### Exercise details
Copy the entries word for word, from the first line up to and including the line that contains "[x=742, y=522]".

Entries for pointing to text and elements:
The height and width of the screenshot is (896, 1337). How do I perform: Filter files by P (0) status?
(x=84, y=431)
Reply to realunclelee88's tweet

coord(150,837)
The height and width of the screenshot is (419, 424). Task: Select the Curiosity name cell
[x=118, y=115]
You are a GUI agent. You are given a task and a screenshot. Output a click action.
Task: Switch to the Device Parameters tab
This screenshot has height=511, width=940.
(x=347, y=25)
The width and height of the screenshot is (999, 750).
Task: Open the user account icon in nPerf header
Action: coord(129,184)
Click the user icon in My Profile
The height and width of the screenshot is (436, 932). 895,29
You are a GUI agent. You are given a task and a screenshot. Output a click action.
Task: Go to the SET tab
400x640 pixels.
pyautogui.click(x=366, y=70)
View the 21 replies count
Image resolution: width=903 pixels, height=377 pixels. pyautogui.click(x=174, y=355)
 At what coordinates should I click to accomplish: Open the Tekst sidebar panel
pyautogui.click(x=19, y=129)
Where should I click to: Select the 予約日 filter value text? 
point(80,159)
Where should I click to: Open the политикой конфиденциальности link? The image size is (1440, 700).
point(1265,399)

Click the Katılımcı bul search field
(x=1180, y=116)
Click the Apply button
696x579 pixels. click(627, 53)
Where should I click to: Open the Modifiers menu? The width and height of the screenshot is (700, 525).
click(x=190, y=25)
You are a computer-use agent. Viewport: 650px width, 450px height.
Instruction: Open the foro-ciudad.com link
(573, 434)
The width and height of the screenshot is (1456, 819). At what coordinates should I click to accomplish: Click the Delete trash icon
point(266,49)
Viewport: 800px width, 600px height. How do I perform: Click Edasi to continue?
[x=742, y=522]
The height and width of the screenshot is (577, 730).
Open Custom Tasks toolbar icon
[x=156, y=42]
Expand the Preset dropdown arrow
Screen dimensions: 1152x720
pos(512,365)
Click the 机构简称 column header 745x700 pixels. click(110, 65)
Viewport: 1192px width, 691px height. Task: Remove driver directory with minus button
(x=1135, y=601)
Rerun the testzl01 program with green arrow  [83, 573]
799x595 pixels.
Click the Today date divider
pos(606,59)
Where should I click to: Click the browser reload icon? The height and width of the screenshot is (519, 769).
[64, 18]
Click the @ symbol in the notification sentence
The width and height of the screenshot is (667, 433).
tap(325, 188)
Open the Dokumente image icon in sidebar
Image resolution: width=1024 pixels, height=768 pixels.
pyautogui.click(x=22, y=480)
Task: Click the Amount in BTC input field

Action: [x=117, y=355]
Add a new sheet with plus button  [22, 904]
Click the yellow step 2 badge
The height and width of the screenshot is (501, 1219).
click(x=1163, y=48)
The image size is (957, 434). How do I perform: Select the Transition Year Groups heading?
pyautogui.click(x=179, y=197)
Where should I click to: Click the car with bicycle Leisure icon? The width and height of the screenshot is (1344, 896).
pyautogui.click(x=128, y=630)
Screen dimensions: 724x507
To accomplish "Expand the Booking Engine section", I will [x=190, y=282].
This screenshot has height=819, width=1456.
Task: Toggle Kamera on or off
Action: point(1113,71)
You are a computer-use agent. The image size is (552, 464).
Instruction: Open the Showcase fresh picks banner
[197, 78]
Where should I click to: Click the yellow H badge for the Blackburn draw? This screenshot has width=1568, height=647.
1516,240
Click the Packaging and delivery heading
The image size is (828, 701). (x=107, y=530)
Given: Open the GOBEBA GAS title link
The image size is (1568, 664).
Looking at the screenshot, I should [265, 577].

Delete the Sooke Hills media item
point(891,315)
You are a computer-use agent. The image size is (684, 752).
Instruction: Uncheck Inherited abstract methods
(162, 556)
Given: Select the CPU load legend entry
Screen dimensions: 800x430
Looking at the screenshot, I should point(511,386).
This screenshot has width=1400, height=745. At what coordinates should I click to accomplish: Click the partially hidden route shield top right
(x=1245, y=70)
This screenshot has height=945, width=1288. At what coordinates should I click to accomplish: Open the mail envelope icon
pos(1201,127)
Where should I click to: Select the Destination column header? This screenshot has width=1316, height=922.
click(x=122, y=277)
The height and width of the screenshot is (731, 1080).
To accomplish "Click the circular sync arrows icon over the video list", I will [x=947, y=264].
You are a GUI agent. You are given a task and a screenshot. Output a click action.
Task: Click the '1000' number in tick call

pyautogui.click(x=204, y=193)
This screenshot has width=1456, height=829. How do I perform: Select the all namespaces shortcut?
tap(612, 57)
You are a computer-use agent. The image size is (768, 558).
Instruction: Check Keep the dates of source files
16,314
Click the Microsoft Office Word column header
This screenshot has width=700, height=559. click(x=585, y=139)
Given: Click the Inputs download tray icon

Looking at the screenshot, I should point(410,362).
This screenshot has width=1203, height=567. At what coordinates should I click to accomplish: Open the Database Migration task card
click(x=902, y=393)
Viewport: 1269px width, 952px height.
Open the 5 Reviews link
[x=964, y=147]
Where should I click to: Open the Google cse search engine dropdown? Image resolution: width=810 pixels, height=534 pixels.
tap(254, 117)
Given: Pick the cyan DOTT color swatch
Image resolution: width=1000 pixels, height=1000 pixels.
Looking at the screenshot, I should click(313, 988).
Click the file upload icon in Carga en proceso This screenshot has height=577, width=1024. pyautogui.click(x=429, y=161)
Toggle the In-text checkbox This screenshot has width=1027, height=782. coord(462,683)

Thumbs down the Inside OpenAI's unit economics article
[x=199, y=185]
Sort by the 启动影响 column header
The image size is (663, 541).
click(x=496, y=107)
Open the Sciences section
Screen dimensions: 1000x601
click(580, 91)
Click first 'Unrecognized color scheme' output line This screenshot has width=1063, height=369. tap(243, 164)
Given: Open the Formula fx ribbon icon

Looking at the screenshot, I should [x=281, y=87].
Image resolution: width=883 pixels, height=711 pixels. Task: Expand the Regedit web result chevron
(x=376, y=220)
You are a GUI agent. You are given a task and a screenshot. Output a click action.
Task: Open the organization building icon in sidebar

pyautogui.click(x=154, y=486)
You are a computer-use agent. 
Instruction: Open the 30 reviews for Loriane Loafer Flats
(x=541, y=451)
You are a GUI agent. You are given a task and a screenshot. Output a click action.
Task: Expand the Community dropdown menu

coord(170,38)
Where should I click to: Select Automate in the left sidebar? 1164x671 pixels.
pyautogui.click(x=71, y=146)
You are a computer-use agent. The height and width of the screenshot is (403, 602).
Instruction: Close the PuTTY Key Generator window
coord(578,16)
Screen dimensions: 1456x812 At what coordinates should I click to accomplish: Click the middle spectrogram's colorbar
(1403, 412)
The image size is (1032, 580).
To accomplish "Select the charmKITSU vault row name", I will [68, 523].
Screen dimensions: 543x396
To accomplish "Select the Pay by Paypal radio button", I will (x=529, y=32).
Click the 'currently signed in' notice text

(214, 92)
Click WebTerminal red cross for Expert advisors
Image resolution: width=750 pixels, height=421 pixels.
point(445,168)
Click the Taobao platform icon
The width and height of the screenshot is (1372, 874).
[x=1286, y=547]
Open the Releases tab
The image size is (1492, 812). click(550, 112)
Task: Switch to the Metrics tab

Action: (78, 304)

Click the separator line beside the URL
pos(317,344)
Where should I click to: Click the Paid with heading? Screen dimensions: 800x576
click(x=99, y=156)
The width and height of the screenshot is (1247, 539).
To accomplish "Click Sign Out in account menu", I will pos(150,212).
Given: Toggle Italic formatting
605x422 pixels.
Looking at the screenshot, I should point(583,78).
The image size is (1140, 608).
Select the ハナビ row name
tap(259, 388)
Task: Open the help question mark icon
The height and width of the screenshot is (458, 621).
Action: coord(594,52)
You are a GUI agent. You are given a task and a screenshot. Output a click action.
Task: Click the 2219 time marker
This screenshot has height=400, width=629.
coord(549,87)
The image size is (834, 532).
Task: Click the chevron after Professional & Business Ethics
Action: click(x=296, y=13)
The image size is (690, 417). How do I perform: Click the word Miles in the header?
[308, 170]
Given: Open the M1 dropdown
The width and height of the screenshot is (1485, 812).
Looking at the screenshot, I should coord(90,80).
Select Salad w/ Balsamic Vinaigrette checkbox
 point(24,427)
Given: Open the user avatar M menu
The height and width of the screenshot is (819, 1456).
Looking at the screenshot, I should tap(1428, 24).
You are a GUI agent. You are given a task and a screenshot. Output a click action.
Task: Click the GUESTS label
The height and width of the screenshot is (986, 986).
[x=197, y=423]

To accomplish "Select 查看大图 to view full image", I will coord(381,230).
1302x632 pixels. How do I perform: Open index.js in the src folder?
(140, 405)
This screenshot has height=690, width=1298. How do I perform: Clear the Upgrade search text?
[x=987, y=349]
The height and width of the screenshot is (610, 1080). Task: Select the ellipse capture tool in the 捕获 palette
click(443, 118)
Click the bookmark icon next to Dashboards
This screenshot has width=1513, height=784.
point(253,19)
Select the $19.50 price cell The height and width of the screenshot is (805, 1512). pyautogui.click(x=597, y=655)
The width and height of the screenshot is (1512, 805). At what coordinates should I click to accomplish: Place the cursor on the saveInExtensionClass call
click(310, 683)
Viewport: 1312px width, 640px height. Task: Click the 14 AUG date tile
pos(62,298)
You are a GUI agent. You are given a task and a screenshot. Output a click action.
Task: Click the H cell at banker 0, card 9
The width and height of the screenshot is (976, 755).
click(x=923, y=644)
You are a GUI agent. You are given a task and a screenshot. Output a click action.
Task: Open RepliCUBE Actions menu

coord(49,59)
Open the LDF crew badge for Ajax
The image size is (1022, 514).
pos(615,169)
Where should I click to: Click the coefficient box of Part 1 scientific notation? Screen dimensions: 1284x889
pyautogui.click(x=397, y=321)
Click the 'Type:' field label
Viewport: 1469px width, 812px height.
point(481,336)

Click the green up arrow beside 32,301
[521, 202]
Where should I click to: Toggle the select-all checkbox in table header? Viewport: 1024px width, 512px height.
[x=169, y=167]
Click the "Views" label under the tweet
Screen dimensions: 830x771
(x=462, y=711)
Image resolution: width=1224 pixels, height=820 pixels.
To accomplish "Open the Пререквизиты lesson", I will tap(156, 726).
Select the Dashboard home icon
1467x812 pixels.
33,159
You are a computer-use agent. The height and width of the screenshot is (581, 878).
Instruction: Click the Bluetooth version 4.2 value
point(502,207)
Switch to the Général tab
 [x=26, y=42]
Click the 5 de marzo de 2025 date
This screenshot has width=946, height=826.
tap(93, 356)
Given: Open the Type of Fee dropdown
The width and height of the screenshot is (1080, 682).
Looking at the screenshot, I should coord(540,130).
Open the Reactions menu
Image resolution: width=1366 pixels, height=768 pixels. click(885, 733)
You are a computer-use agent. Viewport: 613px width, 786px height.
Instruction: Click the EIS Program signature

### Solution for this task
The height and width of the screenshot is (896, 1337). How do I perform: Filter files by P (0) status?
(x=84, y=431)
Reply to realunclelee88's tweet

coord(150,837)
The height and width of the screenshot is (419, 424). Task: Select the Curiosity name cell
[x=118, y=115]
You are a GUI agent. You are given a task and a screenshot. Output a click action.
Task: Switch to the Device Parameters tab
This screenshot has height=511, width=940.
(x=347, y=25)
The width and height of the screenshot is (999, 750).
Task: Open the user account icon in nPerf header
Action: coord(129,184)
Click the user icon in My Profile
The height and width of the screenshot is (436, 932). 895,29
You are a GUI agent. You are given a task and a screenshot. Output a click action.
Task: Go to the SET tab
400x640 pixels.
pyautogui.click(x=366, y=70)
View the 21 replies count
Image resolution: width=903 pixels, height=377 pixels. pyautogui.click(x=174, y=355)
 At what coordinates should I click to accomplish: Open the Tekst sidebar panel
pyautogui.click(x=19, y=129)
Where should I click to: Select the 予約日 filter value text? 
point(80,159)
Where should I click to: Open the политикой конфиденциальности link? The image size is (1440, 700).
point(1265,399)

Click the Katılımcı bul search field
(x=1180, y=116)
Click the Apply button
696x579 pixels. click(627, 53)
Where should I click to: Open the Modifiers menu? The width and height of the screenshot is (700, 525).
click(x=190, y=25)
You are a computer-use agent. Viewport: 650px width, 450px height.
Instruction: Open the foro-ciudad.com link
(573, 434)
The width and height of the screenshot is (1456, 819). At what coordinates should I click to accomplish: Click the Delete trash icon
point(266,49)
Viewport: 800px width, 600px height. How do I perform: Click Edasi to continue?
[x=742, y=522]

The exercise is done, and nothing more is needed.